Além disso, em 2022, a AdC emitiu a sua nota de acompanhamento em matéria de Defesa da Concorrência no Setor Digital em Portugal, que disponibiliza uma atualização da política para os mercados digitais, bem como uma breve análise geral das recentes iniciativas da AdC para aplicação da lei. De acordo com o inquérito realizado pela AdC no setor do retalho online de produtos eletrónicos e eletrodomésticos, 21% das empresas inquiridas reconheceram utilizar algoritmos de monitorização de preços e apenas 12% confirmaram utilizar algoritmos de definição de preços para alguns dos seus produtos. Também, alguns intervenientes (por exemplo, a ANACOM) sublinharam que esperam que a utilização de algoritmos de definição de preços aumente no futuro.

A AdC deu a entender que prestará especial atenção aos casos em que empresas concorrentes utilizam algoritmos ou bases de dados comuns para coordenarem as suas estratégias de definição de preços (cenários hub-and-spoke). Para além dos desafios colocados pela colusão algorítmica autónoma e por cenários de típicos de hub-and-spoke, os algoritmos de monitorização de preços podem desempenhar um papel instrumental na implementação de acordos anticoncorrenciais já existentes. Por exemplo, a CE aplicou uma coima a quatro fabricantes de produtos eletrónicos (Asus, Denon & Marantz, Philips e Pioneer) por alegadamente terem fixado preços mínimos de revenda aos seus retalhistas online.
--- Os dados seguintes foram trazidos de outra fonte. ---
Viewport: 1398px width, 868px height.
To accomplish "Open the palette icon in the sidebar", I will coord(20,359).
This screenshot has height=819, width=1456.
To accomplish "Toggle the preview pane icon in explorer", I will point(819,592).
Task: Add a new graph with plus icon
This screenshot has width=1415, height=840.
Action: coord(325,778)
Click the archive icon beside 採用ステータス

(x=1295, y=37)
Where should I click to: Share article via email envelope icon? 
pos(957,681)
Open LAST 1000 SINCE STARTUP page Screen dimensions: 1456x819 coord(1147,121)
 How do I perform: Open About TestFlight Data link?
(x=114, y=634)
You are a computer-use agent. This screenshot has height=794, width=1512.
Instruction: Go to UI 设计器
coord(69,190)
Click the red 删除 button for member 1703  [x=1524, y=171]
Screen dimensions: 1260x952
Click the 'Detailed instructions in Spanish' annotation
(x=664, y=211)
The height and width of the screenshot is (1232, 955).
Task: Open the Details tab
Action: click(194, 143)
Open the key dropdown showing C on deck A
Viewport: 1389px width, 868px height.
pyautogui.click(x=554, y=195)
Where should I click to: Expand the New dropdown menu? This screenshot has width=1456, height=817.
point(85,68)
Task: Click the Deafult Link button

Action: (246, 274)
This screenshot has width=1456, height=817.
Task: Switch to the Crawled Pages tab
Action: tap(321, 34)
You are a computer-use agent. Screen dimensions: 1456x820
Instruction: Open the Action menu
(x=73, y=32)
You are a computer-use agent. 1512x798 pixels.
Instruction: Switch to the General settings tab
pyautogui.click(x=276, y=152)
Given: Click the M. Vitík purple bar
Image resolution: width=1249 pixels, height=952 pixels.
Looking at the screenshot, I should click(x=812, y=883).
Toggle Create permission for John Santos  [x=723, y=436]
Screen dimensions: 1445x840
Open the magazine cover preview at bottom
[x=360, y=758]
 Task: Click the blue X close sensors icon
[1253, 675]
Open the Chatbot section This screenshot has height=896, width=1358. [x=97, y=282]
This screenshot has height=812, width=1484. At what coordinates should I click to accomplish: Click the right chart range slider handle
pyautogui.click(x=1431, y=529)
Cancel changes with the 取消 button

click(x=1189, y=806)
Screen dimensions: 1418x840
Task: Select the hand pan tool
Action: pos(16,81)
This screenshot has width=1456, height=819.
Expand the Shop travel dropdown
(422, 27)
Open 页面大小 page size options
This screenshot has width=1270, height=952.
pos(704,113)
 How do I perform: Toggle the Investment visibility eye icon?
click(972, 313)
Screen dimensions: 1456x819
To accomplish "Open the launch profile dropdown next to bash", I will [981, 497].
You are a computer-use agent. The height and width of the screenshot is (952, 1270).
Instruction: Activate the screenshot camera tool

Segundo a Comissão, os fabricantes utilizaram instrumentos sofisticados de monitorização para controlarem os preços de revenda nas suas redes de distribuição, o que lhes permitiu intervir rapidamente nos casos de alteração de preços.

Em suma, as empresas devem estar conscientes dos vários desafios que a definição algorítmica de preços suscita do ponto de vista do direito da concorrência. Por um lado, os algoritmos de definição de preços podem criar ganhos de eficiência consideráveis e, por conseguinte, ser pró-concorrenciais. Por outro lado, a utilização de algoritmos de monitorização e de definição de preços pode constituir uma infração às regras da concorrência e resultar na aplicação de coimas elevadas. Por fim, importa salientar que as autoridades nacionais de concorrência (incluindo a AdC), bem como a CE, estão a acompanhar de perto a utilização de algoritmos de monitorização e de definição de preços no setor do retalho. Assim, as empresas não devem descartar uma análise casuística da utilização de algoritmos aquando do desenvolvimento e da implementação de algoritmos nas suas estratégias comerciais e de definição de preços.